To find out what's available in this way, just do:

python -m gnss

See also http://docs.python.org/using/cmdline.html for more information.

Preparations

Make sure you are putting all these following files into the scratch/working space you set up above.

Use a terminal window (e.g. PuTTY) to do the following....

To overlap or not?

For the Leverett transect 2009-2013 campaign, we processed RINEX files in overlapping 28-hour windows. However, for sites with longer baselines it is preferable to include use of IONEX files, which are delivered daily and cannot be overlapped. Furthermore, TRACK will fail if called with the IONEX_FILE option and overlap in any of the sp3 or RINEX files.

This means that if you wish to process lower sites in overlapping windows and higher sites with IONEX maps then you will need to produce two separate sets of RINEX/SP3 files: one with overlaps, the other in pure daily form.

Get the orbit files

~/scripts/gnssice/gnssice/gnss.py get_orbits <year> <start doy> <end doy>

Add -overlap if running the workflow with overlapping daily RINEX files.

■ ■ ■ ■

## STATED GOAL 1
Answer these from the GNSS processing guide:
(a) How long were the overlapping windows used for the Leverett transect 2009-2013 campaign?
(b) How often are IONEX files delivered?
(c) Which option gets added to the get_orbits command when running the workflow with overlapping daily RINEX files?
## STATED GOAL 2
Write the next section of the GNSS processing guide, picking up after its last line.

## STORED RECORDS
■ ■ ■ ■

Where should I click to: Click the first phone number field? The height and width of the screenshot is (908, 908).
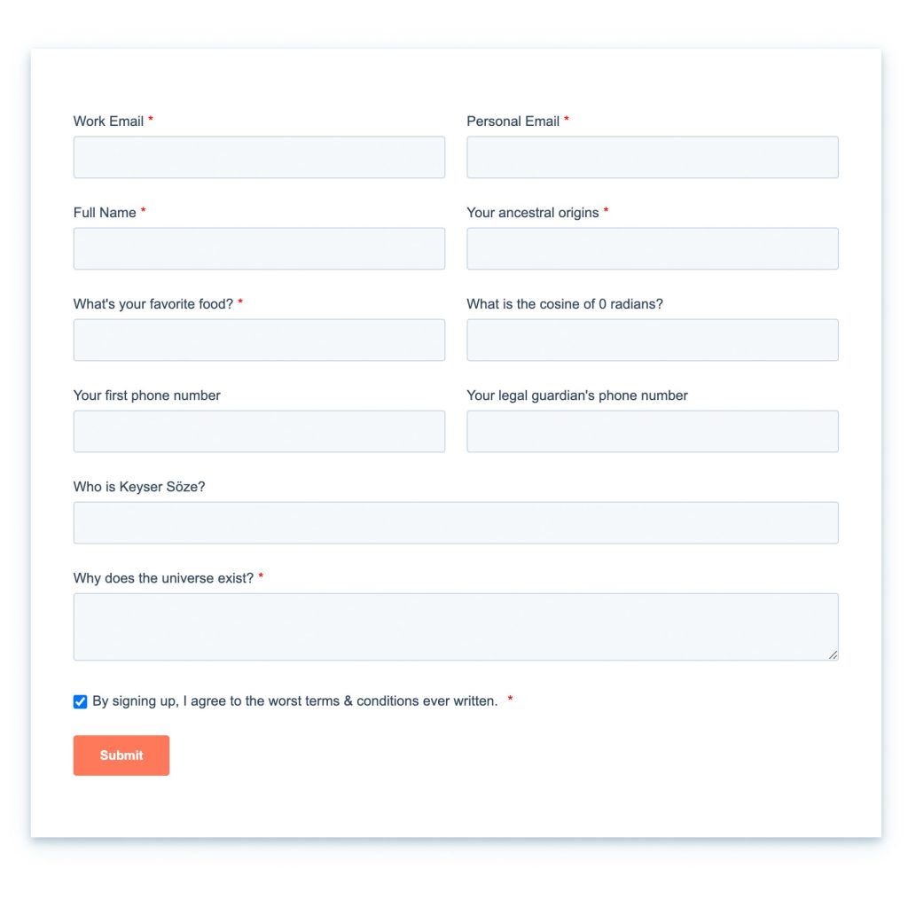point(259,431)
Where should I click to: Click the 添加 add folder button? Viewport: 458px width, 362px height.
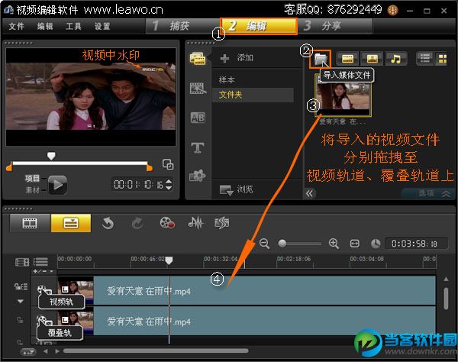[x=237, y=58]
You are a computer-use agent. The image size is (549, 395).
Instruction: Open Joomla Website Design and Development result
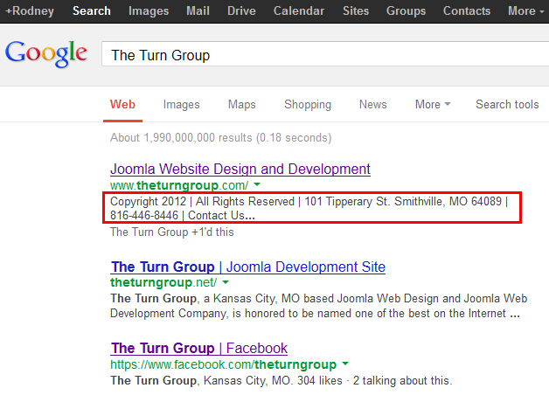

■ ■ ■ ■

## EXPECTED OUTPUT 1
(a) 28 hours
(b) Daily
(c) -overlap

## EXPECTED OUTPUT 2
N.b. don't attempt this over a change in year, e.g. start of 360 and end of 4. Instead do two calls. The only problem will then be that days 365 and 1 don't contain the next and previous days data respectively. Just copy and paste from the relevant files into the next, or on unix command line use cat, e.g:

cat igs364.sp3 igs365.sp3 igs001.sp3 > igs365.sp3

Also remember that the .sp3 naming scheme only contains the day of year as this is what Track understands - so if you're not careful when downloading from > 1 year you'll end up overwriting files. Best to only deal with one year's worth of data in scratch space at a time.

Optional: Get 3rd party base RINEX files.

If required, download rinex files from another site to cover the gaps.

sh_get_rinex -archive sopac -yr 2011 -doy 0 -ndays 250 -sites kely

If files have *.<yy>o suffix you're all set, otherwise, if they are zipped, unzip the compressed rinex files using 7zip or whatever. Then convert to normal rinex i.e. from *.10d to *.10o:

gnss.py crx2rnx <suffix, e.g. 10d>

Overlap/window the kellyville rinex files: see 'Convert leica files to Rinex', but choose appropriate option to deal with rinex files at command line.

Optional: IONEX files

Recommended for long baselines, e.g. > 100 km. See also the TRACK help info and Doyle et al. (2014) supplementary methods.

IONEX files can be obtained from: ftp://igs-final.man.olsztyn.pl/pub/gps_data/GPS_IONO/cmpcmb/

Or: see https://cddis.nasa.gov/Data_and_Derived_Products/GNSS/atmospheric_products.html

There is a simple helper script, get_ionex.py, which can be modified to download IONEX files as needed.

Remember to decompress the files (e.g. gunzip *.Z).

TRACK needs to be told about these files by adding the IONEX_FILE option in the cmd file:

 IONEX_FILE ionex/igsg<day>0.<S09>i

Note that use of IONEX files is incompatible with overlapping daily RINEX files.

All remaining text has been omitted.